The whole lot appears to be working, we will now evaluate the merged model. As it is a general-purpose model, we will leverage the lm-evaluation-harness to guage it. As the method is sort of resource-intensive, we can even directly submit it for evaluation on the Open LLM Leaderboard. It took a couple of days, but listed here are the outcomes in comparison with other OpenHermes models:
In comparison with the unique model, NeuralHermes-2–5-Mistral-7B model improved the typical rating by 6.7 points (particularly on GSM8K).

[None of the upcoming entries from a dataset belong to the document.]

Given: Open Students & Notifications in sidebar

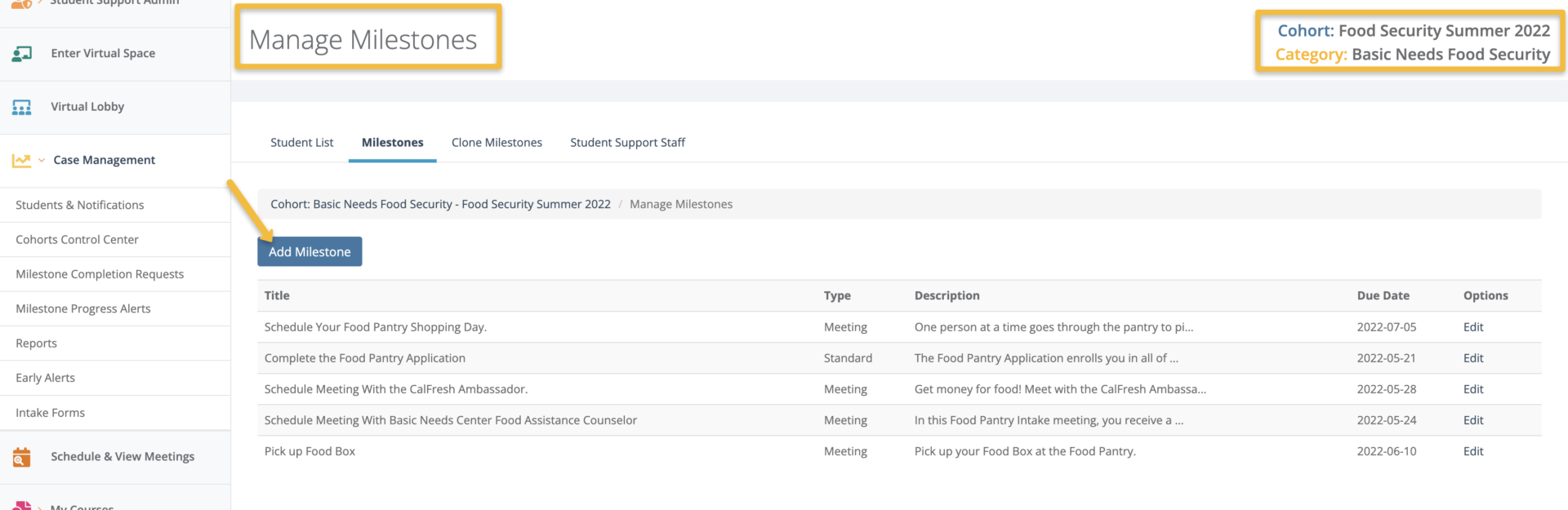Looking at the screenshot, I should 80,206.
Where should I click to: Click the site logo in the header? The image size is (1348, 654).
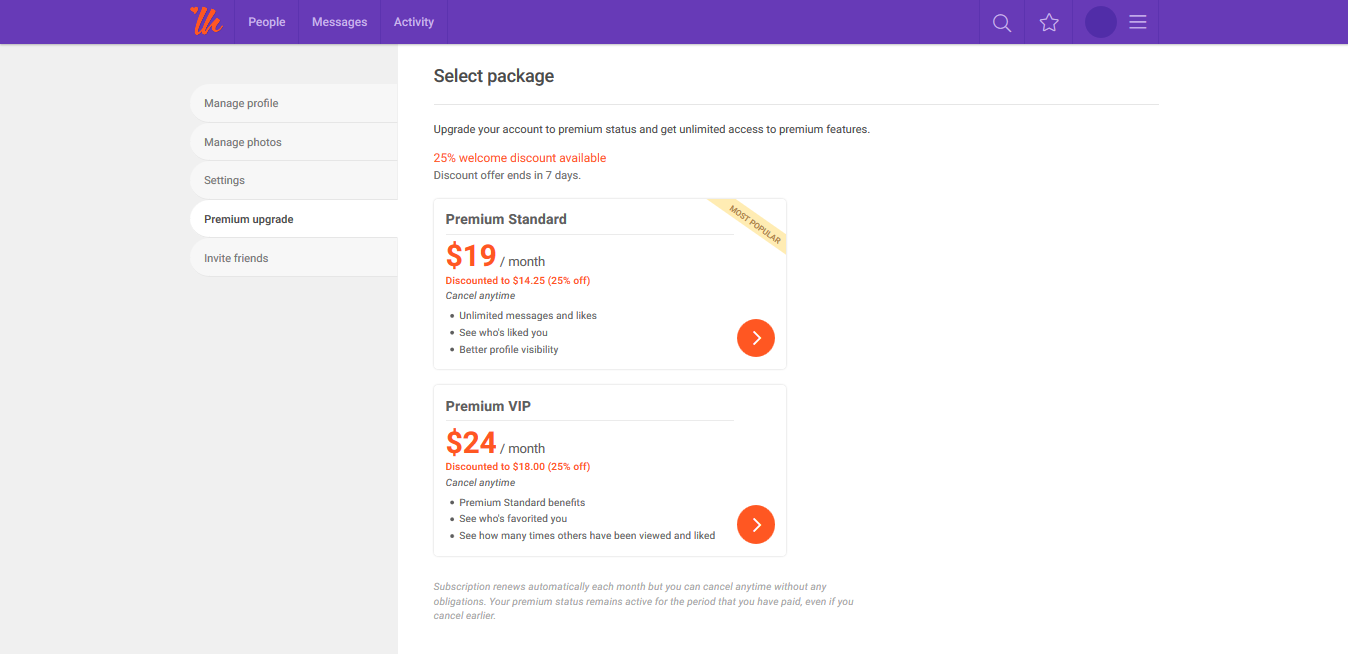[206, 21]
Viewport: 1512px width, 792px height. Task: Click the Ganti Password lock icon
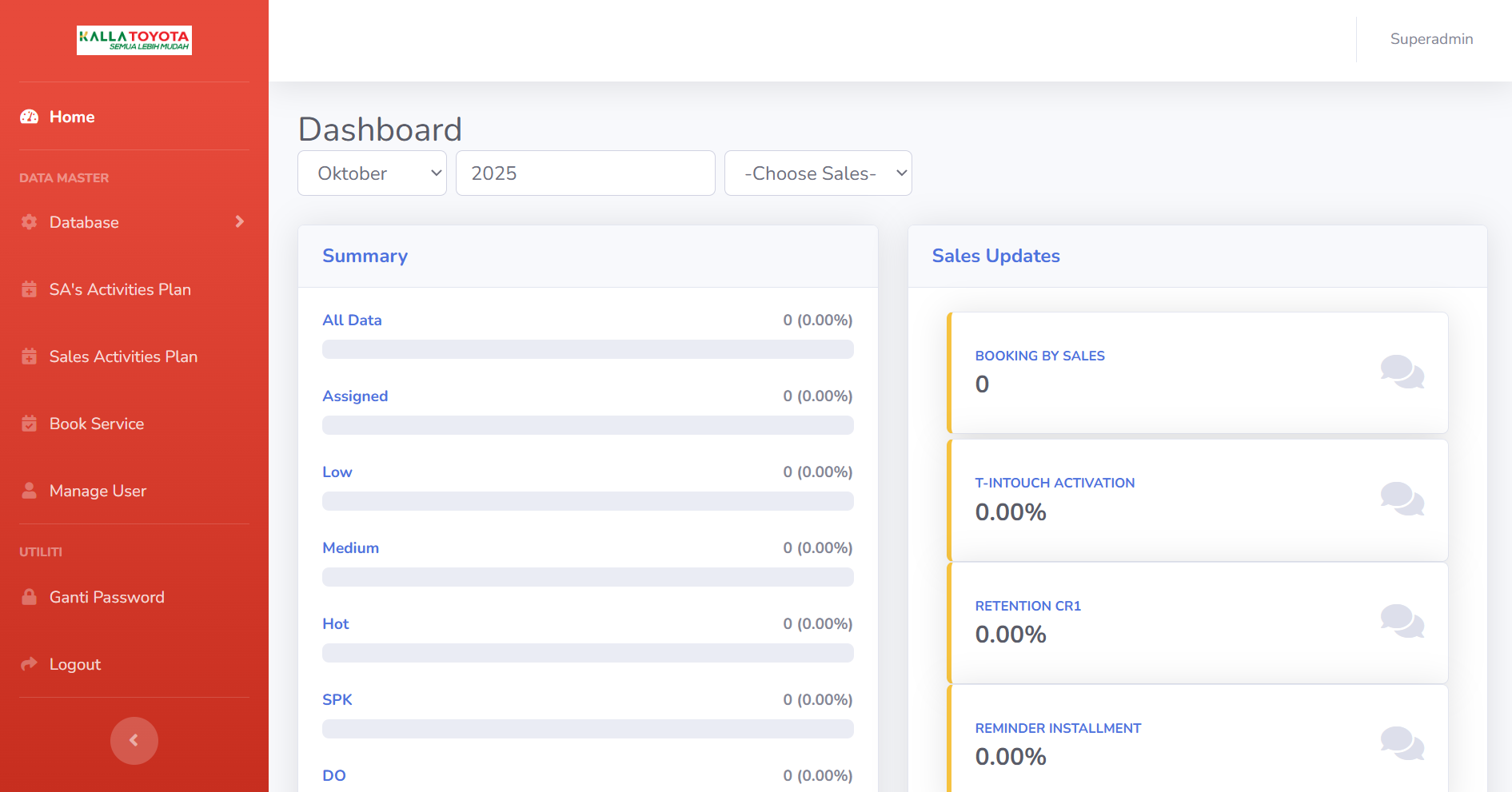[30, 597]
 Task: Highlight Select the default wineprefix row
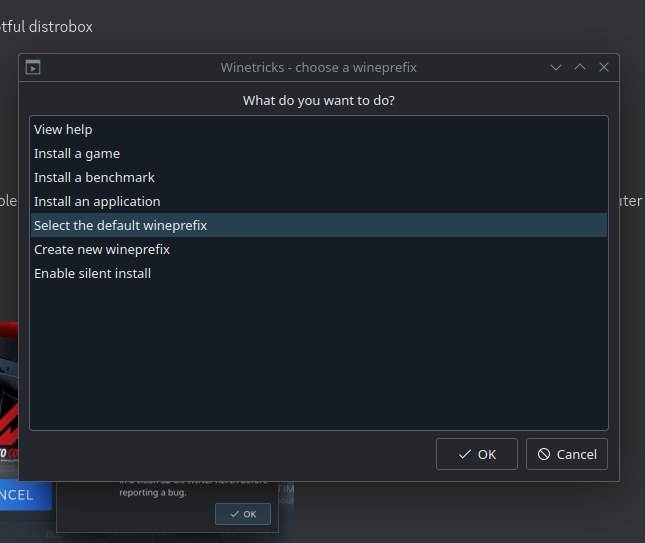pos(120,225)
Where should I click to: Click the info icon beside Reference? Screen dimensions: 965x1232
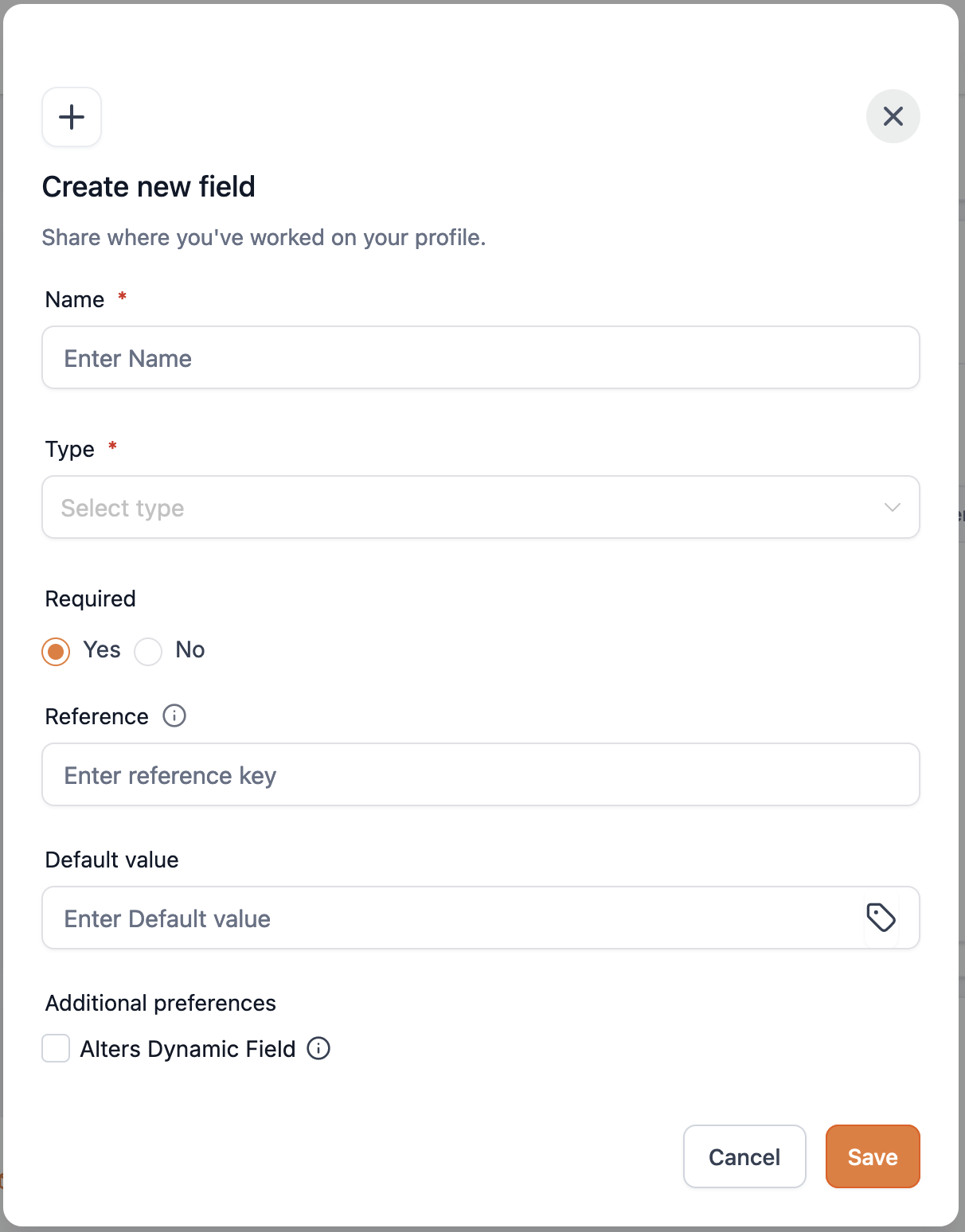(174, 715)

That is an unexpectedly large improvement, which showcases the facility of Direct Preference Optimization.
In this text, we fine-tuned an already supervised fine-tuned model using DPO and created our own NeuralHermes-2.5 model. By leveraging a high-quality preference dataset, we created a sample-efficient fine-tuning pipeline that produced a big improvement on the Open LLM Leaderboard. If you wish to give it a try, yow will discover quantized variants of this model or use this Hugging Face Space.
Note that our fine-tuning pipeline can still be improved in other ways. For instance, the preference dataset remains to be quite raw and could possibly be improved with more filtering and through the use of different models. As well as, quite a few hyperparameters can still be tweaked to realize higher results. Particularly, the training rate can still be lowered to coach the model on more steps and inject more preference data.